Elasticsearch

Load data from Elasticsearch into CrateDB.

Elasticsearch is a source-available search engine developed by Elastic. It is based on Apache Lucene and provides a distributed, multitenant- capable full-text search engine with an HTTP web interface and schema- free JSON documents.

Prerequisites

Use Docker or Podman to run all components. This approach works consistently across Linux, macOS, and Windows.

Install

Install the most recent versions of HTTPie and cratedb-toolkit, or evaluate alternative installation methods.

uv tool install --upgrade 'httpie' 'cratedb-toolkit[io-ingest]'

Tutorial

5-minute step-by-step instructions about how to work with Elasticsearch and CrateDB.

Services

Run Elasticsearch and CrateDB using Docker or Podman.

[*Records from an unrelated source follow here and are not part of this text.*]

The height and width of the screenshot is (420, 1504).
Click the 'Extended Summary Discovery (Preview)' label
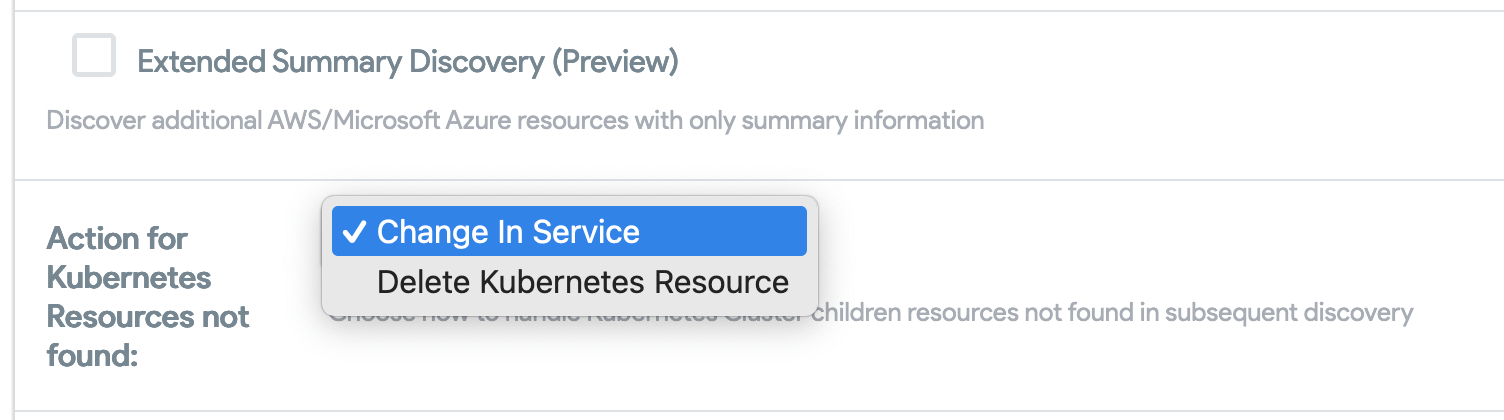[408, 62]
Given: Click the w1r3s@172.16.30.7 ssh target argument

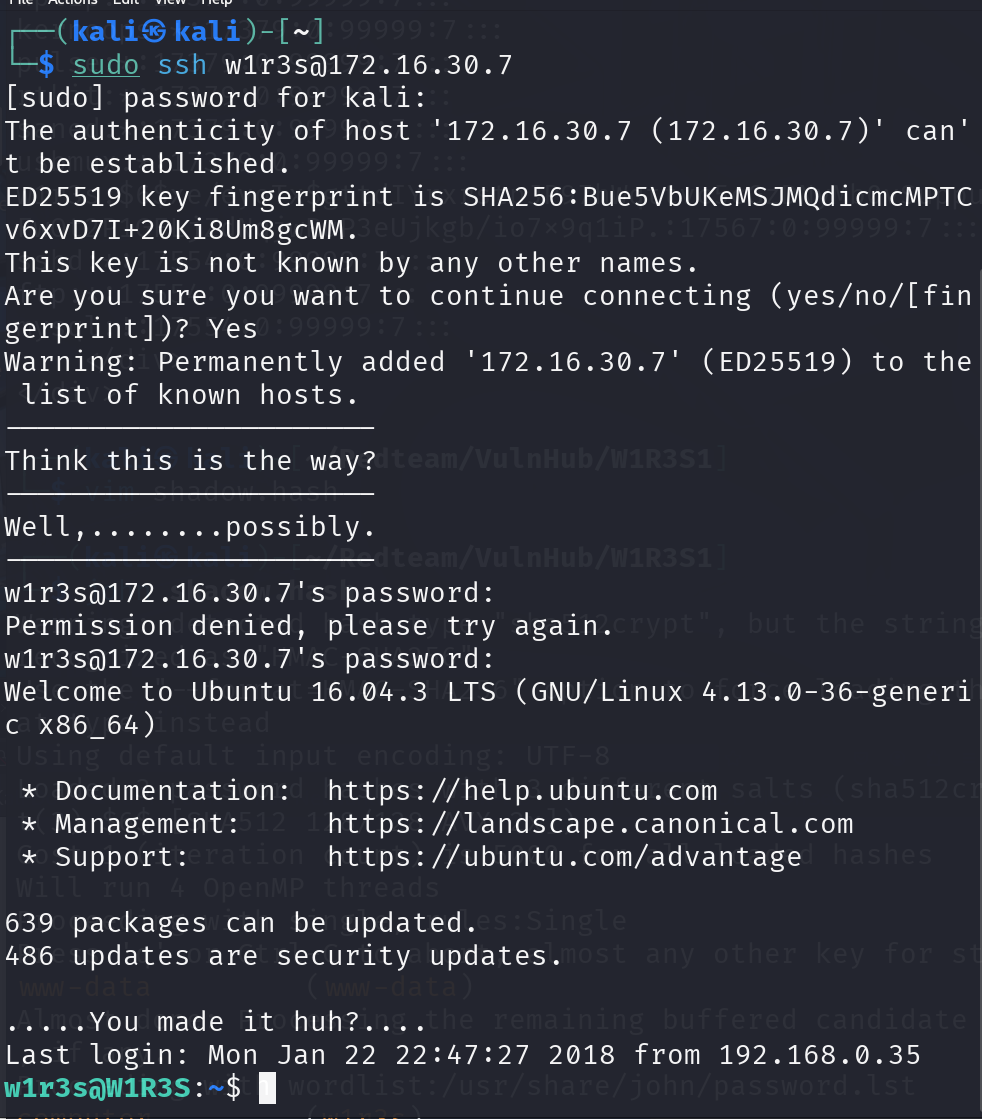Looking at the screenshot, I should (369, 65).
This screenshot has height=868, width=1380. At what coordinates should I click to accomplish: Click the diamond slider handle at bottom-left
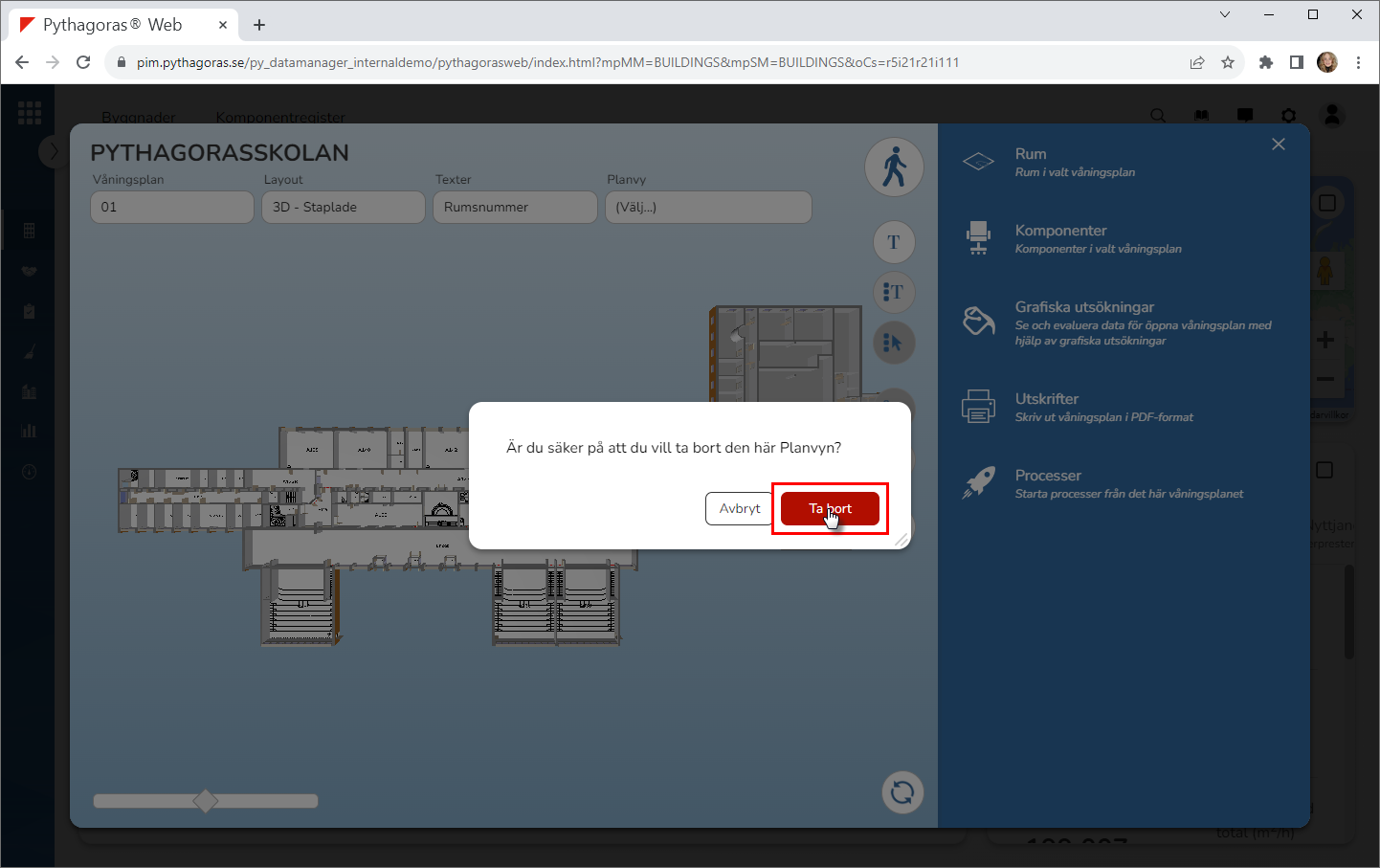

docker run --rm --name=elasticsearch \
  --publish=9200:9200 --env=discovery.type=single-node \
  docker.elastic.co/elasticsearch/elasticsearch:7.17.29
docker run --rm --name=cratedb \
  --publish=4200:4200 --publish=5432:5432 --env=CRATE_HEAP_SIZE=2g \
  docker.io/crate:latest '-Cdiscovery.type=single-node'

Populate data

Create Elasticsearch index.

http PUT http://localhost:9200/example

Acquire example data.

wget https://cdn.crate.io/downloads/datasets/cratedb-datasets/academy/chicago-data/taxi_details.csv

Import data into Elasticsearch.

ingestr ingest --yes \
  --source-uri "csv://taxi_details.csv" \
  --source-table "data" \
  --dest-uri "elasticsearch://localhost:9200?secure=false" \
  --dest-table "taxi_details"

Load data

Use CrateDB Toolkit to load data from Elasticsearch index into CrateDB table.

ctk load \
    "elasticsearch://localhost:9200?secure=false&table=taxi_details" \
    "crate://crate:na@localhost:4200/testdrive/taxi_details"

Query data

Inspect CrateDB tables using crash.

crash -c "SHOW CREATE TABLE testdrive.taxi_details"
crash -c "SELECT count(*) FROM testdrive.taxi_details"
crash -c "SELECT * FROM testdrive.taxi_details"

Documentation

The Elasticsearch index name can be provided by using the &table= query parameter.

CrateDB options

Please make sure to replace username, password, and hostname with values matching your environment.

  • ssl: Use the ?ssl=true query parameter to enable SSL. Also use this when connecting to CrateDB Cloud.

    'crate://crate:crate@cratedb.example.org:4200/schema/table?ssl=true'
    

See also

CrateDB also provides native data import capabilities and support for different ETL applications and frameworks, see load data into CrateDB. If you have additional requirements on this or other I/O adapters, for example to support advanced processing options or different data formats, or if you want us to provide a managed variant, please let us know through any of our support channels, preferably on our community forum.

Use elasticsearch-compose.yml and elasticsearch-demo.sh for an end-to-end Elasticsearch+CrateDB-in-a-box example ETL rig using {Docker,Podman} Compose.